Guided setup 1: Deploy in a new VNet with Elastic Compute

Description

This guided setup allows you to setup a full Dataiku Cloud Stacks for Azure setup, including the ability to run workloads on Elastic Compute clusters powered by Kubernetes (using Azure AKS).

At the end of this setup, you’ll have:

  • A fully-managed DSS design node, with either a public IP or a private one

  • The ability to one-click create elastic compute clusters

  • The elastic compute clusters running with public IPs (and no NAT gateway overhead)

Prerequisites

You need to have, as an administrator, the Owner role on the resource group. Ownership is required to give permissions to the managed identities used by the software at runtime. Said identities do not require to have the role Owner themselves. Owner privileges are only used by the administrator for initial setup and is not required by the software during usage.
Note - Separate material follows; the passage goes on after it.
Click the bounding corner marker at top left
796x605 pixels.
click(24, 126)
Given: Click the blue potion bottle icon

For the following steps, we assume an ACR (Azure Container Registry) is created and available in your resource group.

Steps

Create a managed identity for your Fleet Manager instance

  • In your Microsoft Azure portal, click on “Create a resource”
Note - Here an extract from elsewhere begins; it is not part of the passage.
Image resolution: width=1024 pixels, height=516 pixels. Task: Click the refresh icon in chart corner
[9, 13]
  • Search for “User Assigned Managed Identity”

  • Click on create

  • Select the correct subscription and resource group

  • Select the region

  • Enter a name for your managed identity, this will be referred as fm-id-name

  • Click on “Review + Create”, then on “Create”

  • When your deployment is ready, click on “Go to resource”

  • Click on “Azure role assignments”, then “Add role assignment”

  • For the “Scope”, select “Resource group”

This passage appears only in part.